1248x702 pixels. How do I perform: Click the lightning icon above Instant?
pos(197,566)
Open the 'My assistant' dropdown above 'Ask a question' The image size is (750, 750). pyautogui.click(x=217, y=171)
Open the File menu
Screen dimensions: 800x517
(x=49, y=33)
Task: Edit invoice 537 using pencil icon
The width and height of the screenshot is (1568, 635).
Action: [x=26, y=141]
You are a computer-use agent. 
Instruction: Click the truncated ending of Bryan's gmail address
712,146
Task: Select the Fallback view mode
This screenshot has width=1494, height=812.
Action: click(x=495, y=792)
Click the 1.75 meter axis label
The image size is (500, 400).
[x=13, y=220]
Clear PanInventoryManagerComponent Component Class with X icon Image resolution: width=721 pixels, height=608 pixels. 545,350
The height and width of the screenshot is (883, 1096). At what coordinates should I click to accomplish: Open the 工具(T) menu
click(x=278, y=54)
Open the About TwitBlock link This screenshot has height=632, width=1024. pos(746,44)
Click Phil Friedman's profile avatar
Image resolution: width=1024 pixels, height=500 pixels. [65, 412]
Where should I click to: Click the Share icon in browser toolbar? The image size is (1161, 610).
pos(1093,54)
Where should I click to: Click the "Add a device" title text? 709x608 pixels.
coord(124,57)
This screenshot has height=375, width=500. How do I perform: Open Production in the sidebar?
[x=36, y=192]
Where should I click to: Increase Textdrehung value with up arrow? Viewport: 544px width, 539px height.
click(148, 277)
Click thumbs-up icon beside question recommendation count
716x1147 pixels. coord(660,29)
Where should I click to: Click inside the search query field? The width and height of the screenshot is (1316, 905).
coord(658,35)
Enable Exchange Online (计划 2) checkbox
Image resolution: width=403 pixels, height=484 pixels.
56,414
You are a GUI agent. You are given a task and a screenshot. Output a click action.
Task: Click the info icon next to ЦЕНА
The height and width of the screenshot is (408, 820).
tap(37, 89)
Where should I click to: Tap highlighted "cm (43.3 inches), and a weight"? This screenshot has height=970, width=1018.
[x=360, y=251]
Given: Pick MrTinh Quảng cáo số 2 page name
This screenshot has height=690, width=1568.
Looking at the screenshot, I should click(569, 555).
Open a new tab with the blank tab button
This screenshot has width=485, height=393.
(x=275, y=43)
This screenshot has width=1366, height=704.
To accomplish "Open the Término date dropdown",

================

[WHAT TO WORK ON]
Now copy each line of the entries that mentions "agent".

[EXERCISE OUTPUT]
You are a computer-use agent. 
You are a GUI agent. You are given a task and a screenshot. Output a click action.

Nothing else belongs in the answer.